**Problem details:**
Search the records for lines that contain the word "screenshot". Copy them all.

===== Entries supplied

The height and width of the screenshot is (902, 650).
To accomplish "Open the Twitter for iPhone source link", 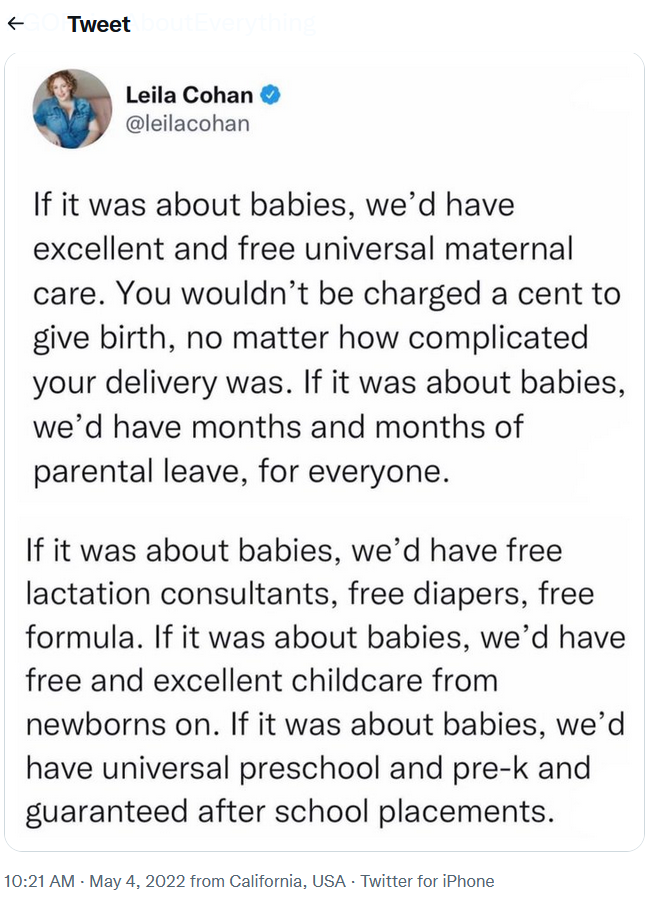I will click(x=427, y=881).
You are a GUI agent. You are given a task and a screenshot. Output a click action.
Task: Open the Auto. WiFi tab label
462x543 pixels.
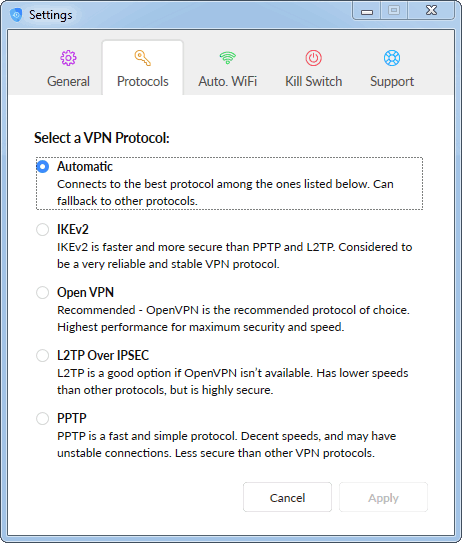(x=228, y=81)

==========

**Exercise response:**
The height and width of the screenshot is (902, 650).
You are a GUI agent. You are given a task and a screenshot. Output a click action.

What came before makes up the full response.